Los senderos pasan a formar parte de la oferta de instalaciones del municipio y se han demostrado como un complemento eficaz dentro de los programas de desarrollo de zonas deprimidas y complemento a servicios de ocio.
Han servido para la valoración y recuperación de muchos caminos, su entorno e interesantes parejes, tanto para los naturales del medio rural, como para los visitantes, deportistas y viajeros foráneos.
La Serranía baja conquense comprende un total aproximado de 3.400 kilómetros cuadrados. Sus límites son: por el Norte, la comarca de la Serranía alta; por el Oeste, la comarca de La Mancha; por el Este, la provincia de Valencia y por el Sur, la comarca de La Manchuela conquense.
Las poblaciones que concentran mayor número de habitantes son Landete, Mira y Cañete.
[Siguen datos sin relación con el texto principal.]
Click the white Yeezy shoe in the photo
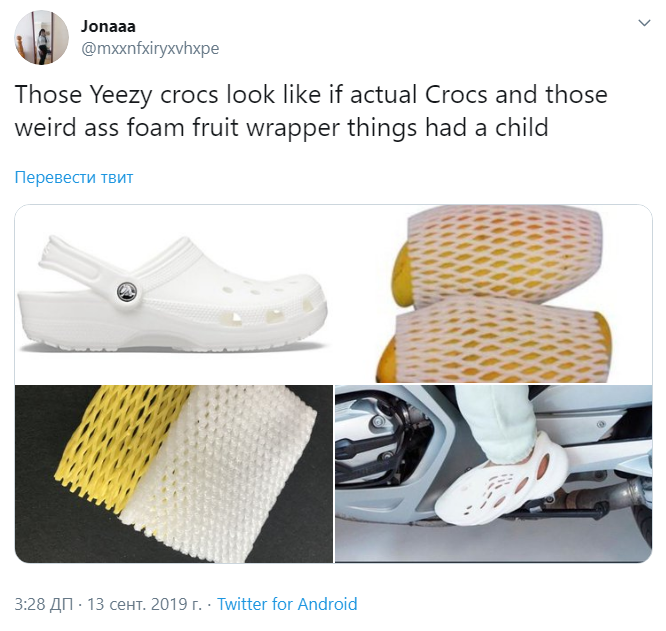Screen dimensions: 666x631 (x=501, y=479)
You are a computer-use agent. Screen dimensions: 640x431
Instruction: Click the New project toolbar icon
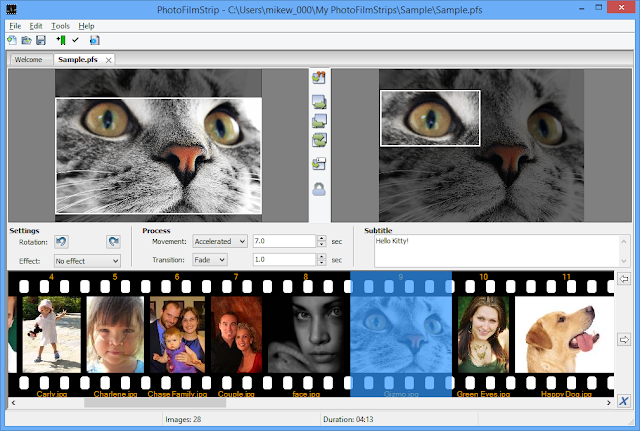point(12,40)
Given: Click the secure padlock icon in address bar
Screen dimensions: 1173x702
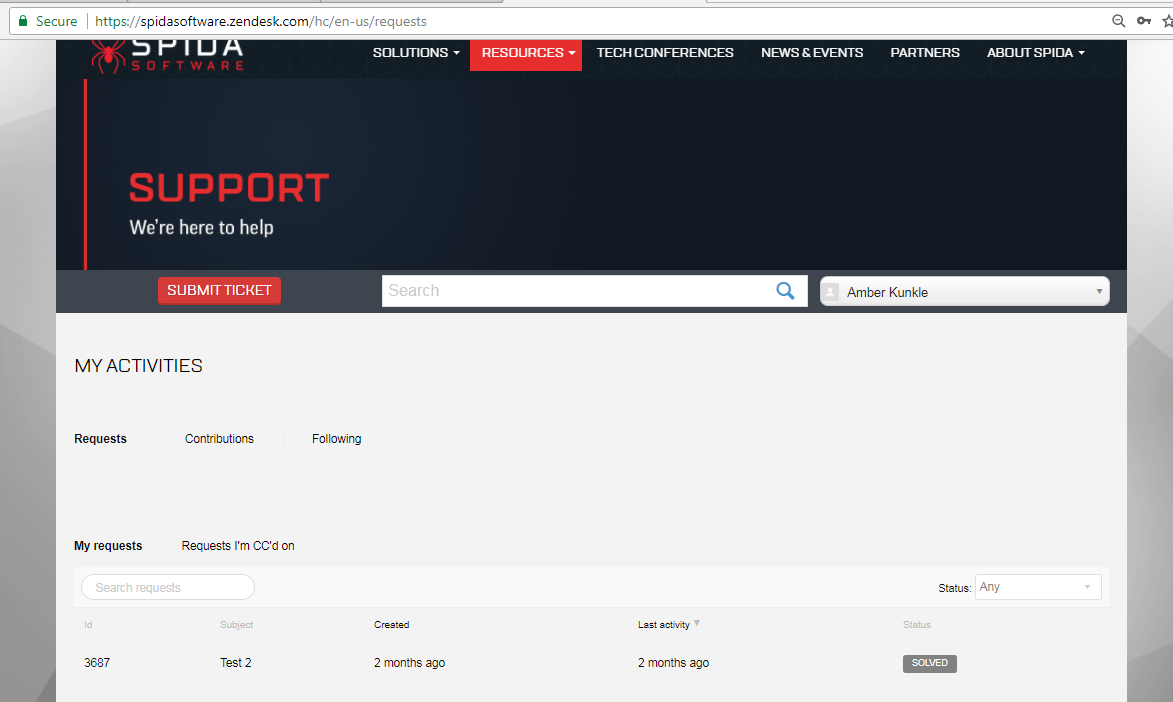Looking at the screenshot, I should pos(22,21).
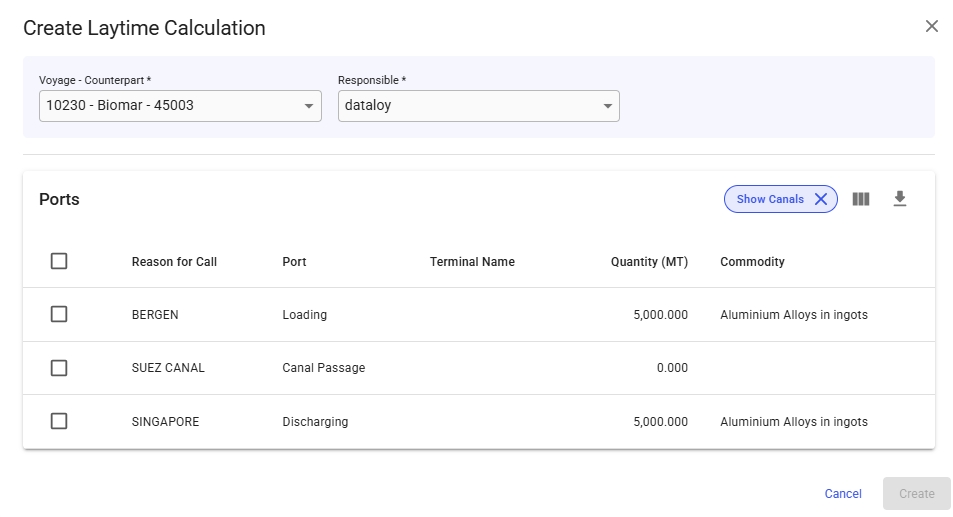This screenshot has width=953, height=517.
Task: Close the Create Laytime Calculation dialog
Action: coord(931,27)
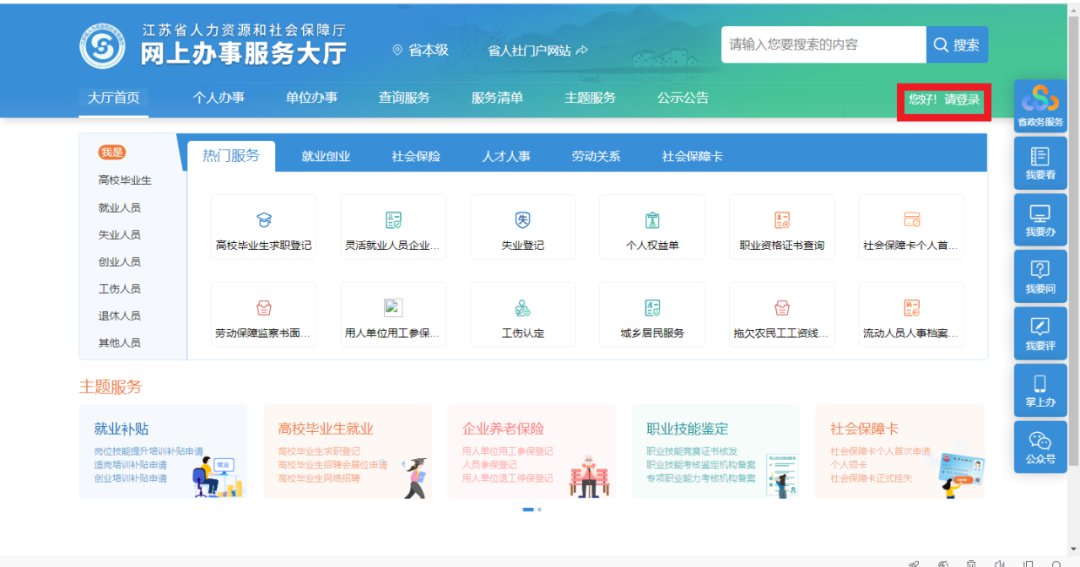Click the 您好！请登录 login link

click(x=943, y=100)
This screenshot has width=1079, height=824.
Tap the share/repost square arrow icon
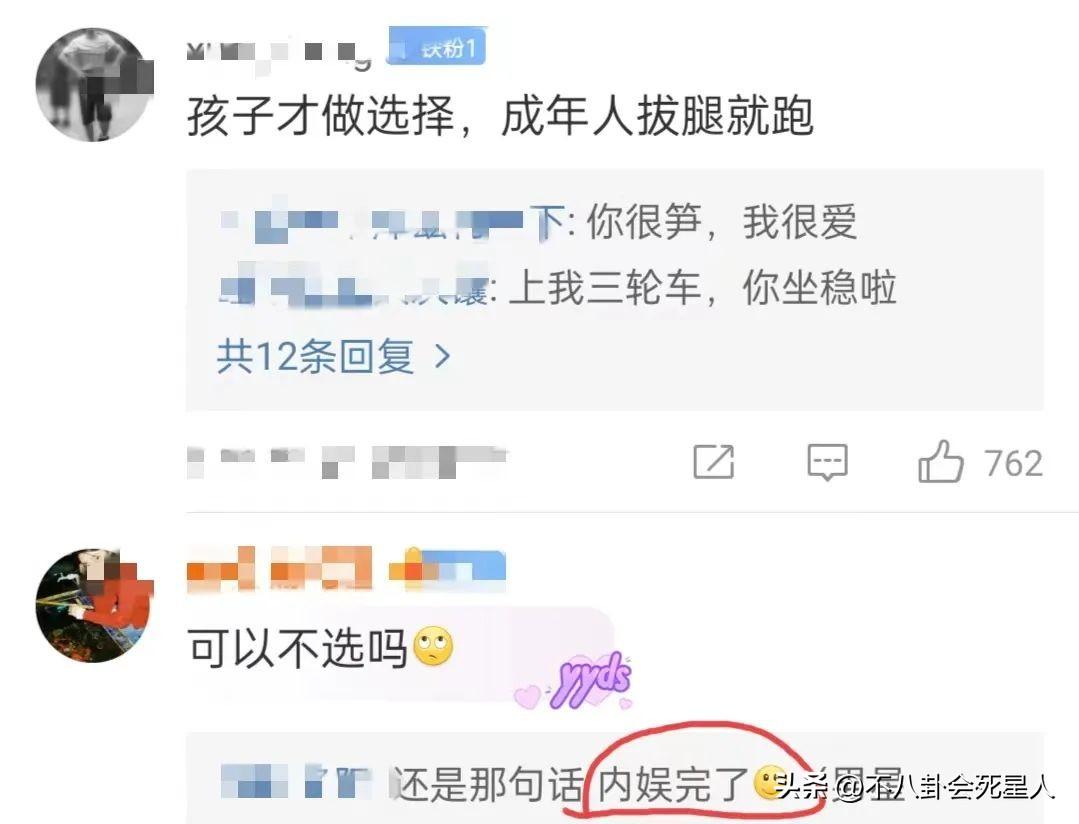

Tradicionalmente su actividad económica se ha basado en la industria maderera, la agricultura y la ganadería. Si bien un nuevo sector está haciendo resurgir la zona: la actividad turística, que desde la década de los 90 no ha parado de crecer, sin lugar a dudas promovida por la singularidad y belleza de sus parajes naturales.
La Serranía baja conquense se encuentra situada en el Sureste de la provincia.
Los bruscos desniveles y las hoces profundas recorridas por luchadores ríos son las principales características del territorio.
La Sierra de Mira cierra el elenco montañoso de la Serranía por el Sur, rasgado también por sus hoces. Límite de belicosos reinos y señoríos medievales, todavía mantiene en pie los restos de los pilares de su Historia.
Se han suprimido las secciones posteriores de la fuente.